“A mãe dos meninos de Barbacena”: este é o nome do capítulo dedicado ao trabalho da Irmã Mercês Hatem Osório, retratado no livro-reportagem “Holocausto Brasileiro”, da jornalista mineira Daniela Arbex, lançado no final de junho deste ano. A psicopedagoga é coordenadora do Lar Abrigado, anexo do Centro Psiquiátrico da Adolescência e da Infância (CEPAI), da Rede Fhemig.
O livro relata as histórias do sofrimento vivenciado pelos internos da antiga Colônia, o manicômio da cidade de Barbacena (Minas Gerais), desde 1903, ano de sua inaguração, até 1980, quando a Rede Fhemig assume a sua administração e o denomina Centro Hospitalar Psiquiátrico de Barbacena (CHPB). Ao longo deste período, cerca de 60 mil pessoas morreram devido à desnutrição e maus tratos, entre outros motivos.
Quando a Fundação Hospitalar do Estado de Minas Gerais assumiu o hospital, 23 crianças e adolescentes que estavam internadas na instituição foram transferidos para o CEPAI, em Belo Horizonte. Porém alguns deles, extremamente dependentes de cuidados especiais, nunca reencontraram suas famílias e, para atendê-los adequadamente, foi construída uma casa para abrigá-los e a outros jovens oriundos da Instituição Caminhos para Jesus: era o início do Lar Abrigado, também conhecido como “Casa Amarela”. Em 21 de outubro de 1998, o anexo era inaugurado, e daquele momento em diante, Irmã Mercês iria dedicar a sua vida àqueles meninos, hoje sete adultos.
A psicopedagoga e freira, que em sua carreira, acumulou experiência como alfabetizadora (ela elaborava os livros didáticos que utilizava), e atuou em tribos indígenas e em diversos projetos sociais, inclusive durante o período em que viveu na Itália, se viu diante do desafio de ensinar os jovens do Lar Abrigado a realizarem ações aparentemente simples como se sentar em cadeiras, se vestir, usar o vaso sanitário e comer na mesa. “Eu ficava cerca de 40 minutos com cada um no banheiro. Quando eles faziam certo, eu dizia ´parabéns` e usava palavras de incentivo”, conta Mercês. Com muito esforço e um trabalho humanizado, os moradores desenvolveram habilidades sociais.
Diante dos resultados, a comunidade do entorno do hospital passou a enxergar o projeto com outros olhos. As atividades e eventos promovidos pelo Lar Abrigado passaram a contar com uma significativa adesão das pessoas. “Fizemos parceria com um dentista e um cabelereiro que vinham sempre atender os meninos”, relembra a coordenadora.
Dentre as diversas atividades desenvolvidas para atender os moradores do Lar, estão passeios em praças, participação em eventos da comunidade e paróquia locais, e oficinas de pintura e música, que a própria Irmã Mercês oferece em parceria com a auxiliar de serviços Sueli Fernandes (seu “braço direito”) e outras servidoras.
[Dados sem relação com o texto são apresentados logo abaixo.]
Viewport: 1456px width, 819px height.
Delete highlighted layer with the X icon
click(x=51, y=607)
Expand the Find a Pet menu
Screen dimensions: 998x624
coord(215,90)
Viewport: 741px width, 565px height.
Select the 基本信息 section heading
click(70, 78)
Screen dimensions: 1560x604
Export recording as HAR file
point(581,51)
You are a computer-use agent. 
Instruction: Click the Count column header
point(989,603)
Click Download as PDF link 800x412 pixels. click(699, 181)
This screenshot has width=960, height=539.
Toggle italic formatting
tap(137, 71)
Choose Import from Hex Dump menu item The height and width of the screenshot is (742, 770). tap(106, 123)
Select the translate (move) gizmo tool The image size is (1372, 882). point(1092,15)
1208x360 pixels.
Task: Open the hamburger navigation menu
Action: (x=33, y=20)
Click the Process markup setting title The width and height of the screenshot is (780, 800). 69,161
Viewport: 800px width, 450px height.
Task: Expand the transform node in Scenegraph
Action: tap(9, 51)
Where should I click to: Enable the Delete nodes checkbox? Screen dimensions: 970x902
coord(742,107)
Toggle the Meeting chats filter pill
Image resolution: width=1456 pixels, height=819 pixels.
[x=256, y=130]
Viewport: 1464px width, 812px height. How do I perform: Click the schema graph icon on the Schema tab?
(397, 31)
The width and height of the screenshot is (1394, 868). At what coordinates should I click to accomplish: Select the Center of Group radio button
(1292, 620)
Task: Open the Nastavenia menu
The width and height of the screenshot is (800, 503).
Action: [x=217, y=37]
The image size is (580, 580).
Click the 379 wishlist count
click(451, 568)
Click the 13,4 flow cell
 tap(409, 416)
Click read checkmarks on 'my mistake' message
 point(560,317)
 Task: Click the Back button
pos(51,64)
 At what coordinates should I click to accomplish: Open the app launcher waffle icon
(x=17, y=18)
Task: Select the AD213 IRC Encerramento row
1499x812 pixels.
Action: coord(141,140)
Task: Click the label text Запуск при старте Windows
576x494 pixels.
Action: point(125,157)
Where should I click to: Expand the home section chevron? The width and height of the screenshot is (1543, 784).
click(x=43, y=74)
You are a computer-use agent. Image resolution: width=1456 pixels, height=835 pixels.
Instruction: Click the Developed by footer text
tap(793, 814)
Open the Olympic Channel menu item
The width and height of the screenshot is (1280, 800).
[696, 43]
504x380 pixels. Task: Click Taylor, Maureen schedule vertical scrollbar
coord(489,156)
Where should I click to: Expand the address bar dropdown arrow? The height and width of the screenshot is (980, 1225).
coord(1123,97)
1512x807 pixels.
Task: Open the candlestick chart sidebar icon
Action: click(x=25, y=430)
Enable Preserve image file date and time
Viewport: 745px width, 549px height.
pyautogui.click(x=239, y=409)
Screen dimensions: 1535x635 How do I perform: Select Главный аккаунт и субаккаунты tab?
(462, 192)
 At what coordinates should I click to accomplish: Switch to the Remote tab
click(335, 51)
Além disso, os moradores recebem atendimento fisioterápico semanal.
Quanto ao trabalho que Mercês faz no CEPAI, o rol de atividades lúdicas é extenso e vai do cinema com pipoca às segundas-feiras às manhãs poéticas das quintas-feiras. Para as mães dos internos, é oferecida aulas de ginástica nas noites das segundas e quartas-feiras.
Em 2007, foi realizado um intenso trabalho de pesquisa em busca de informações que possibilitaram a expedição dos documentos de identificação dos moradores do Lar. Hoje, todos eles possuem RG, CPF e certidão de nascimento, nos quais Irmã Mercês recebe a qualificação de tutora. Como sugere o capítulo do livro que enfoca a atuação da freira, Mercês se tornou oficialmente a mãe dos meninos de Barbacena.